IV Comment endiguer la fraude publicitaire

Pour les annonceurs qui souhaiteraient éradiquer la fraude, il existe plusieurs stratégies efficaces à mettre en place :

–    Regardez plus attentivement les inventaires achetés et ne travaillez qu’avec des supports médias de confiance. Il est essentiel de travailler avec des partenaires dotés d’outils de suivi et de reporting pour vous protéger de la fraude.

–    A cause de la fraude est de plus en plus sophistiquée, vos partenaires doivent avoir mis en place des processus et des contrôles réguliers pour démontrer la qualité de leurs inventaires et de leurs audiences dans un secteur qui exige davantage de transparence.

Aux Etats-Unis, les éditeurs peuvent participer au programme Quality Assurance Guidelines de l’Internet Advertising Bureau (IAB). Ils  ont pris l’engagement de mener des audits réguliers de leurs sites et d’afficher une certaine transparence vis-à-vis de leurs sources de trafic.

–    Ne pas hésiter pas à collaborer avec des partenaires médias qui travaillent également de leur côté avec des tiers de confiance de lutte contre la fraude.

Responsabilisation et création de standards de qualité, de transparence et de protection seront à coup sûr les clefs du succès.
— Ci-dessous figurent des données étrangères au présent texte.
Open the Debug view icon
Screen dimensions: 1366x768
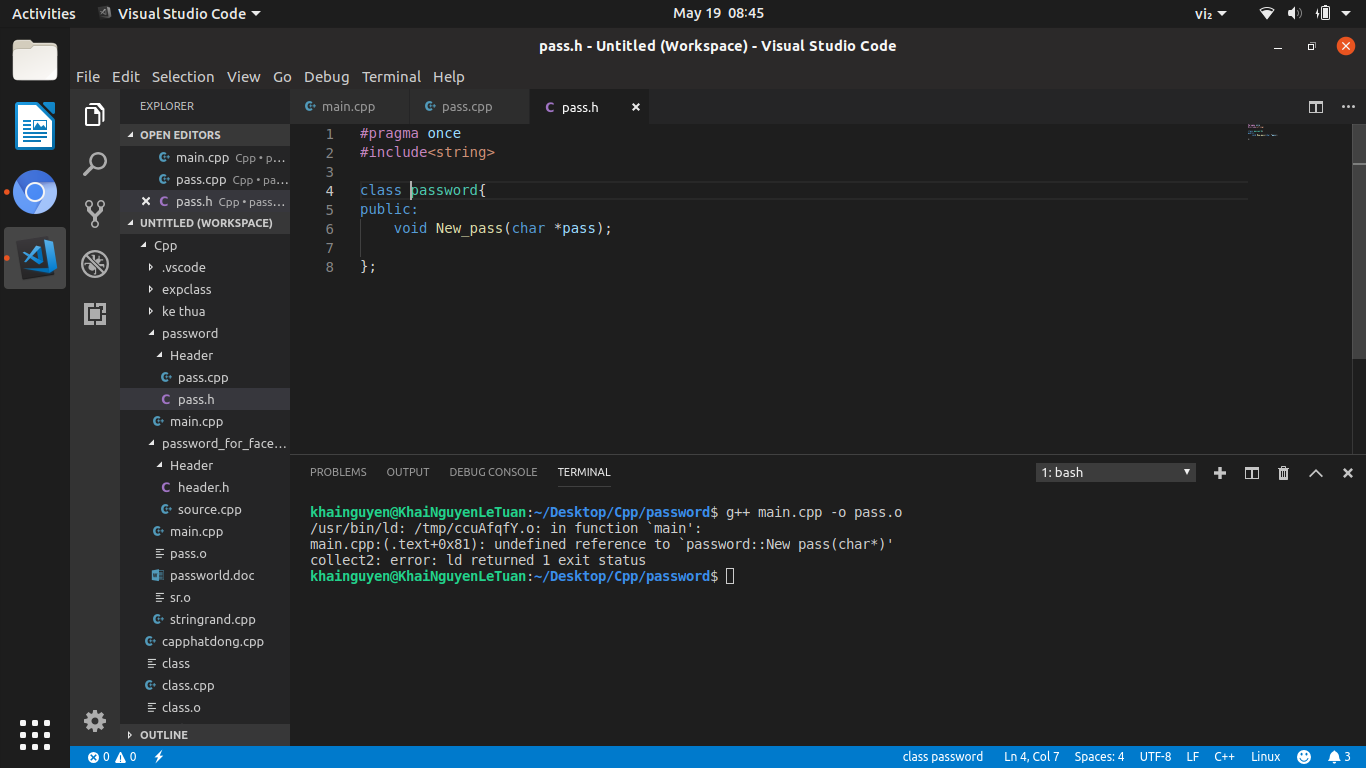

Il en va de l’avenir de la publicité digitale ni plus ni moins.

Une tribune co-signée par Fabrice Leclerc, General Manager d’Exponential France, et Craig Simmons, Product Strategy and Operations Manager chez Exponential (fournisseur américain de solutions pour « l’intelligence dans la publicité » et de solutions médias à l’ère numérique).